The Unreasonable Ineffectiveness of Nucleus Sampling on Mitigating Text Memorization

TL;DR

This work interrogates whether nucleus sampling, via the top_p parameter, can mitigate text memorization in large language models. Using OpenMemText, a controlled OpenWebText-derived diagnostic dataset with deliberate duplication, and fine-tuned GPT-Neo models, the authors evaluate memorization under greedy decoding and under nucleus sampling across $top_p$ values. They find that memorization correlates strongly with data duplication and model size, and that increasing $top_p$ yields only modest reductions in memorized outputs; in many cases, high-frequency memorized tokens drive deterministic selections, undermining the intended effect of stochastic decoding. The study also identifies ramp-up and saturation points, and introduces the notion of soft memorization evidenced by BLEU-4 correlations, highlighting that outputs can closely resemble training data even when not exact copies. Overall, the work suggests that decoding strategy alone may be insufficient to curb memorization risks and motivates further investigation into alternative mitigation methods and scaling effects.

Abstract

This work analyses the text memorization behavior of large language models (LLMs) when subjected to nucleus sampling.
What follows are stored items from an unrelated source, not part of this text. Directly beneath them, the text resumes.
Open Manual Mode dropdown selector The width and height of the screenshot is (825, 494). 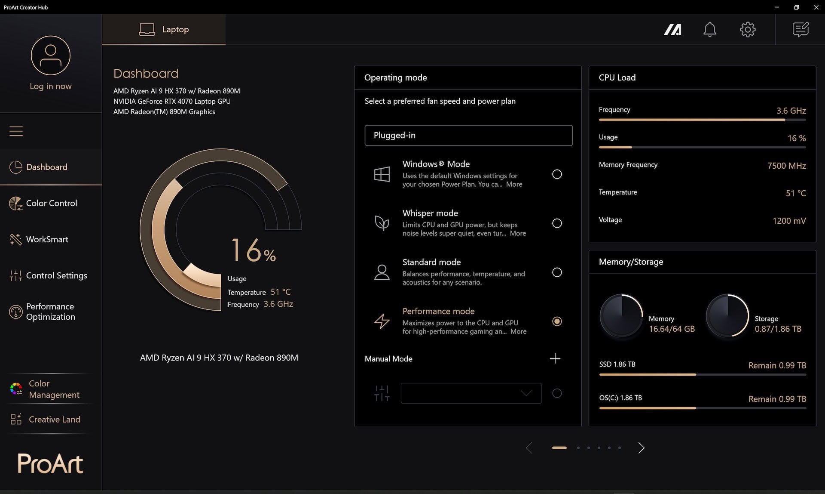pos(470,393)
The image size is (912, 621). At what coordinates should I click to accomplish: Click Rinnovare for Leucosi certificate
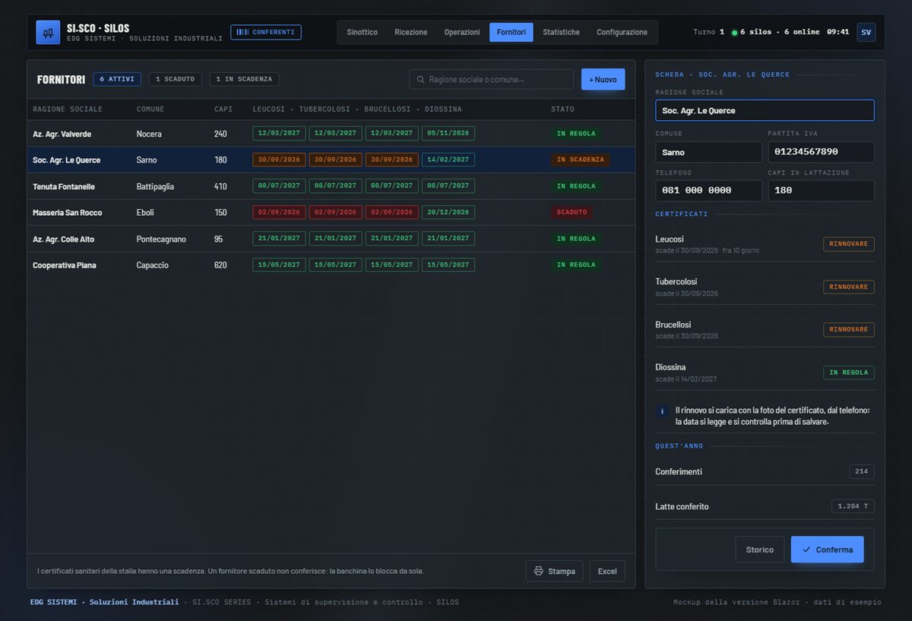848,244
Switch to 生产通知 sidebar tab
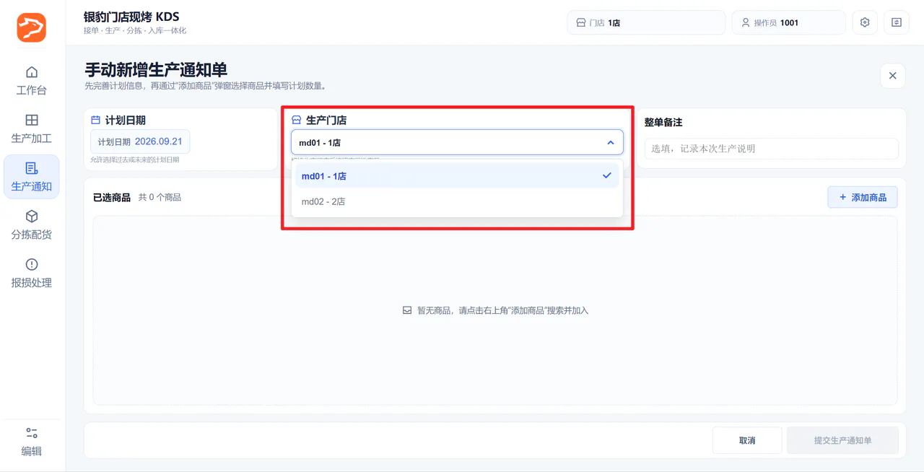The width and height of the screenshot is (924, 472). click(32, 176)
Stochastic decoding methods like nucleus sampling are typically applied to overcome issues such as monotonous and repetitive text generation, which are often observed with maximization-based decoding techniques. We hypothesize that nucleus sampling might also reduce the occurrence of memorization patterns, because it could lead to the selection of tokens outside the memorized sequence. To test this hypothesis we create a diagnostic dataset with a known distribution of duplicates that gives us some control over the likelihood of memorization of certain parts of the training data. Our analysis of two GPT-Neo models fine-tuned on this dataset interestingly shows that (i) an increase of the nucleus size reduces memorization only modestly, and (ii) even when models do not engage in "hard" memorization -- a verbatim reproduction of training samples -- they may still display "soft" memorization whereby they generate outputs that echo the training data but without a complete one-by-one resemblance.

Figures (7)

• Figure 1: The effect of different top_p values (x-axis) on the fraction of the duplicated texts memorized by the models (y-axis). The top_p parameter determines the maximally considered accumulated probability mass for the output token selection during nucleus sampling. Higher top_p values generally lead to reduced memorization, yet the decrease is less significant than expected. This effect is observed across two models of different model sizes, with the larger model showing a somewhat less pronounced reduction in memorization compared to the smaller model. The dashed lines show the baseline behavior using greedy decoding.
• Figure 2: During fine-tuning we measure a consistent decrease in both training and validation loss which indicates that the GPT-Neo models are fitting better to the memorization dataset data over time.
• Figure 3: Results from our replication of quantifying-memorization. The two fine-tuned GPT-Neo models were compared to non-fine-tuned GPT-2 models of similar sizes using the same prompts. (a) The larger model memorized more of the training dataset than the smaller one. (b) Repeated data in the training set is more likely to be extractable. (c) There is a gradual increase in the extraction of memorized text as the length of input context increases.
• Figure 4: Heatmap illustrating the inverse relationship between top_p parameter values and extracted memorized text, modulated by the number of data repetitions in steps of five. It highlights the unexpected trend that for a high number of data copies, memorization levels remain significant for all top_p values, while fewer data repetitions lead to markedly lower memorization when top_p is increased, reflecting the models' shift from rote memory to learned generalizations.
• Figure 5: This more fine-grained view between $15$ to $20$ data copies delineates the ramp-up point where memorization begins to climb sharply and approaches the saturation point where further data addition has diminished effects on memorization rates. This illustrates how, despite increasing top_p values which typically reduce memorization, the presence of high repetition still results in substantial memorization, particularly in the GPT-Neo $350$M model.